▶ [Kısa alıştırma A]
"Foyalar meydana çıkarken" yazısına göre şu soruları cevapla:
(i) "Foyası meydana çıktı" deyimi hangi durumu anlatır?
(ii) Erzincan Cumhuriyet Başsavcısının adı nedir?
(iii) Başsavcının makamını ve evini kim aratmıştır?
▶ [Kısa alıştırma B] "Foyalar meydana çıkarken" yazısı "Nice Hacının haçı çıktı ziri begalde" sözünü nasıl açıklıyor? Bir iki cümleyle anlat.
▶ [Kısa alıştırma C] "Foyalar meydana çıkarken" yazısını kaldığı yerden sürdür.

▶ [Verilen metin]
╭──

DENiZ YILDIZI


Join the forum, it's quick and easy

DENiZ YILDIZI
DENiZ YILDIZI
Would you like to react to this message? Create an account in a few clicks or log in to continue.

Foyalar meydana çıkarken

Aşağa gitmek

Foyalar meydana çıkarken Empty Foyalar meydana çıkarken

Mesaj tarafından Altemur KILIÇ 2010-02-18, 15:23

Türkçemizde, siyasete, günlük olaylara denk düşen deyimler var;
“Vehbi’nin Kerrakesini” yazmıştım... “Nice Hacının haçı çıktı ziri
begalde” sözü vardır. Yani, Hac farizasında müminler, şeytan taşlamak
üzere ihramlara bürününce, asıllarının ne olduğu, “gerçek Müslümanlar
olmadıkları” anlaşılır anlamında. Bir de “foyası” meydana çıktı derler;
sahteliği, saklanan kişiliği, gizlice planlanan emelleri, ucuzluğu,
rötuşlarla gizlenen bilinmesi istenmeyeni, ayrıntıları bir şekilde
ortaya çıkıp “gerçek yüzünün görülmesi durumunu anlatan” bir deyimdir
bu! Şu sırada “Foyalar” meydana çıkıyor ve “Kokuşmuş bir şeyler
oluyor”, Türkiye Cumhuriyetinde, daha doğrusu AKP “Krallığında”.

Hedefteki
savcı

TSK mensuplarının, yüksek komutanlarının savcılar
tarafından ifadeye celp edilmeleri. Muvazzaf subayların tutuklanmaları
ve nihayet Erzincan Cumhuriyet Başsavcısı Sayın İlhan Cihaner’in, bir
“diğer” Başsavcı, Erzurum Özel Yetkili Savcısı, Osman Şanal tarafından
makamının ve evinin aranması, sonra da tutuklanması, gittikçe yayılan ve
ülkemin havasını gittikçe daha fazla zehirleyen kahredici olgular!

╰──

▶ [Verilen bilgiler]
╭──

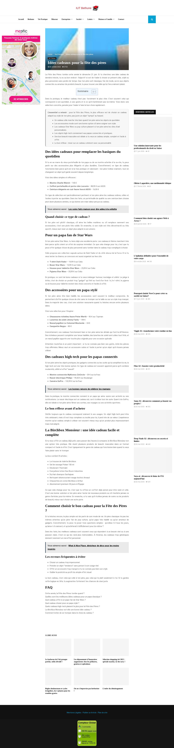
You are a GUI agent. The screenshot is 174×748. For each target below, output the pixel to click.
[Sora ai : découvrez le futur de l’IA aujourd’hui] (153, 460)
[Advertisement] (153, 66)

╰──

▶ [Doğru cevap A]
(i) Kişinin gerçek yüzünün görülmesi durumunu anlatır.
(ii) İlhan Cihaner.
(iii) Erzurum Özel Yetkili Savcısı Osman Şanal.

▶ [Doğru cevap B] Yazıya göre bu söz, hac farizasında müminler şeytan taşlamak için ihramlara büründüğünde bazılarının aslının ortaya çıktığını anlatır. Böylece o kişilerin gerçek Müslüman olmadıkları anlaşılır.

▶ [Doğru cevap C]
Bazı
cemaatlerin üzerine gittiği için, hedef olan Erzincan Başsavcısı İlhan
Cihaner, Ergenekon İddiasına göre “irtica ve cemaatle mücadele darbe
planını” fitillemiş!.. Tarikatlar, tekkeler, cemaatler kanunlara göre
yasak ama ortalıkta cirit atıyorlar, siyasetin odağındalar! Çetiner
görevini yapmış, bunları ve Erzincan’da İsmailağa cemaatini sorgulamış!
Günahı bu! Çok ilginç bir ayrıntı, daha doğrusu korkunç gerçek de,
Cihaner’in şu söyledikleri: “İsmailağa cemaatine ilişkin soruşturma
sırasında şüpheliler gözaltında iken Cemil Çiçek beni telefonla aradı ve
cezanın alt ve üst sınırını, cezaevlerinin doluluğunu ve genel seçimler
öncesi kendilerini siyaseten çok zorda bırakacağını söyleyerek,
gözaltındaki şüphelileri salıvermemi istedi. Ben yasal gereğini
yapacağımı söyledim ve yaptım!”
Ayrıca Cihaner, Adalet Bakanlığı
Ceza İşleri Genel Müdür Yardımcısı Çetin Şen’in de kendisini cep
telefonundan arayarak “Böyle soruşturmalar insanın başını derde sokar.
Ankara’da ortalık toz duman. Yaptığın soruşturma Ergenekon
soruşturmasına misilleme olarak algılanacaktır” dediğini de ifade
ediyor! Kısacası dokunanı yakıyorlar!

Hukuk tarafı
Bu
tutuklamaların hukuki yönleri en azından tartışmalı. Saygın Hukukçular
“Hukuka aykırıdır” diyorlar; değerli hukukçu Turgut Kazan ve diğer
gerçek uzmanlar “Yapılan arama kesinlikle yasalara aykırıdır” diyorlar.
Henüz şekli ve üyeleri değişmemiş ve siyasete alet edilememiş HSYK da bu
hoyrat “soruşturmaya” itiraz ediyor, Yargıtay Başsavcısı da olayı
incelemeye aldı.
Son yıllarda, bu günlerde Ordu ve komutanlarına
yapılanların asıl sebebini bir okuyucumuz özetlemiş: “Uygar ve modern
bir toplum olabilmek için çıkarılan 30 Kasım 1925 tarihli Tekke ve
Zaviyelerin
kapatılması kanununun rövanşıdır bu”.
Yalakaların, sözde
aydınların, aylardır günlerdir, Orduya karşı yazdıkları “Ordu değişmeli.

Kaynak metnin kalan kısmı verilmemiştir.